**Texte**:
Le déficit budgétaire devrait ressortir à -9,2% du PIB en 2009 et à -9,9% en 2010. La dette publique, de 177% du PIB en 2008, devrait atteindre 197% l’an prochain. Les émissions du Trésor sont appelées à augmenter, passant de 33,2 TR yens en 2008 à près de 50 TR cette année, avec le refinancement des titres arrivant à échéance, les émissions passeraient de 138 à plus de 153 TR yens.
Compte tenu des effets multiplicateurs associés à certaines des mesures adoptées, le programme devrait déboucher sur un supplément de croissance qui pourrait atteindre 1,5 point de PIB entre la mi-2009 et la mi-2010. Le PIB pourrait ainsi éviter de se contracter à nouveau l’an prochain, sans pour autant pouvoir combler l’output gap. Nombre de mesures sont de caractère temporaire et ne manqueront pas de s’accompagner des classiques effets de calendrier (la dépense effectuée cette année ne le sera plus l’an prochain), la croissance restera ainsi déprimée sous le double effet d’une économie mondiale, dont la croissance restera très hésitante, et de la réduction des effectifs et des excédents de capacité que les entreprise ne peuvent éviter. Mis à part les dépenses d’infrastructure qui ont le mérite de ne plus seulement bénéficier aux campagnes, les mesures ne sont pas de nature à stimuler la productivité et, partant, la croissance potentielle à l’heure où celle-ci est appelée à se modérer (vers 1%) sous l’effet du vieillissement. Cela n’est pas rassurant pour la consolidation des finances publiques.
Clairement, la charge de la dette va s’accroître. Au moment où l’épargne domestique devient moins abondante, comme l’indique le repli de l’excédent extérieur, cela pourrait pousser les taux à la hausse et conduire la BoJ à renforcer ses achats de titres publics.
Le fardeau de la dette pèsera plus lourd sur les jeunes générations, et la marge de manoeuvre de la politique budgétaire deviendra plus étroite au moment même où le vieillissement sera appelé à peser sur la dépense
Les mesures se déclinent en :
- soutien à la consommation (660 mds yens) via l’incitation à l’achat de biens d’équipement électroniques moins consommateurs d’énergie (rabais de 5%, 10% pour les postes de télévision) et au remplacement des véhicules (subvention de 250 000 yens), l’allègement de la fiscalité des donations (100 mds yens) si celles-ci sont destinées à financer l’achat d’un bien immobilier.

**Données**:
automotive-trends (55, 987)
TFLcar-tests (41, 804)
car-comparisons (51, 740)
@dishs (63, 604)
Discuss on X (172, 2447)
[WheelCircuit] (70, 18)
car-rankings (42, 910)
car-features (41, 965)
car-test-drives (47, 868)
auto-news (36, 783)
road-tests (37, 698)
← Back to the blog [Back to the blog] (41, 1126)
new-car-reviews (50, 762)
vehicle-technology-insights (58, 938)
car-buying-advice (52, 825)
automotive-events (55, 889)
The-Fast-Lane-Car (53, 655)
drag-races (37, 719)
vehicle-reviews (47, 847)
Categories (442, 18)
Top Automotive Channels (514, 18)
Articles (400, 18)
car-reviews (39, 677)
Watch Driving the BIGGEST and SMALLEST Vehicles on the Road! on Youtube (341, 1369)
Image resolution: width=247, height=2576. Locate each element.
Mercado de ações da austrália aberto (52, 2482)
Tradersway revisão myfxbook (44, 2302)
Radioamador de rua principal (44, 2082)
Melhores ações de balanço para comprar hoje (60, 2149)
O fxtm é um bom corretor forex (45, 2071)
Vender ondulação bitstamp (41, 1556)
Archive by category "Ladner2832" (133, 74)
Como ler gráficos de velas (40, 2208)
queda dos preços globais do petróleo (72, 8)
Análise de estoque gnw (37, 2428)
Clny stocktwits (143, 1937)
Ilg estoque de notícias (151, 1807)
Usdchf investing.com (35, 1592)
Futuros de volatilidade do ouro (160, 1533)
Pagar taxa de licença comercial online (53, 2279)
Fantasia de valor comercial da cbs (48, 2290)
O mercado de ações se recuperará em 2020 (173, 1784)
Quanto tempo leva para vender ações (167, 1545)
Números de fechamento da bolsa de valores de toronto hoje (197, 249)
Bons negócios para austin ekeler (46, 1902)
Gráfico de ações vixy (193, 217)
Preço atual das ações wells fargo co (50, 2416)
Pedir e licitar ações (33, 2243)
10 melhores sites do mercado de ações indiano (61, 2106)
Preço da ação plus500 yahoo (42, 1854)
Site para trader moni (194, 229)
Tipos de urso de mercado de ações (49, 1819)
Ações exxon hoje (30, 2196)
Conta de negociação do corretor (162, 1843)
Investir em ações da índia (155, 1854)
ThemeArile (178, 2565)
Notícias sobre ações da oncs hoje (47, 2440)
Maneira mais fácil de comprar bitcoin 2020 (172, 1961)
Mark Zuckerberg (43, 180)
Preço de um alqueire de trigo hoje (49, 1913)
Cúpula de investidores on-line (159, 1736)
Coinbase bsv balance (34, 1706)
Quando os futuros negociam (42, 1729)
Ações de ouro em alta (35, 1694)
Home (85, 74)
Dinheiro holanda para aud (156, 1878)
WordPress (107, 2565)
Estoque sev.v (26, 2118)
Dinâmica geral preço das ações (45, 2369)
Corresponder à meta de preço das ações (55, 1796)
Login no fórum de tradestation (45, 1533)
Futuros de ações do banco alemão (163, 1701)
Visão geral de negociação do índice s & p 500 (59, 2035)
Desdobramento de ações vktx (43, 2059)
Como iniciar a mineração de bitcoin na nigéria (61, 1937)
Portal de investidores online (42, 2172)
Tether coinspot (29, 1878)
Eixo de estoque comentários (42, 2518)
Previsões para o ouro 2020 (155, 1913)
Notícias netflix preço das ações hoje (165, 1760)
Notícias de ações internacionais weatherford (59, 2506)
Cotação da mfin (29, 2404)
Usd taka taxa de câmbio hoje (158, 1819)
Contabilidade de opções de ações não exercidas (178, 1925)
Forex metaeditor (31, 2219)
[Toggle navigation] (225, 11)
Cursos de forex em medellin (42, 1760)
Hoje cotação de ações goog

**Consignes**: Poursuivez, s'il vous plaît, le texte sur le déficit public et le plan de relance à la suite de sa dernière phrase. Les lignes n'interviennent en rien ici.

**Réponse attendue**:
- travaux publics (3,5 TR yens), notamment pour l’amélioration des voies de communication entre grandes villes et la modernisation des aéroports.
- subvention aux entreprises qui évitent les licenciements et actions de formation (1,9 TR yens) – amélioration du système de santé (3,7 TR yens)
- transferts aux collectivités locales (1 TR yens).
Au total, même si la fin de l’ajustement des stocks, conjuguée à une amélioration de la conjoncture en Chine et aux effets des plans de soutien budgétaires, peut être de nature à freiner l’ampleur et à limiter la durée de la récession, rien n’autorise à prévoir le retour à une croissance soutenue l’an prochain.
Contrairement à ce que l’on a pu observer de 2002 à 2007, le Japon ne pourra compter sur une croissance mondiale vigoureuse pour tirer son économie. L’output gap va continuer à se creuser, et l’économie japonaise sera de nouveau confrontée à des pressions déflationnistes. Le défi du vieillissement sera encore plus aigu compte tenu de la détérioration des comptes publics et de la baisse de la croissance potentielle. Cette dernière ne pourra être évitée par des mesures budgétaires essentiellement destinées à soutenir la demande (et non la productivité). La question des réformes structurelles visant à flexibiliser l’économie japonaise, particulièrement dans le domaine du marché des biens et services, reste entière. De ce point de vue, les mesures visant à sauvegarder les emplois existants (par opposition au soutien aux demandeurs d’emploi) ne vont pas dans le bon sens .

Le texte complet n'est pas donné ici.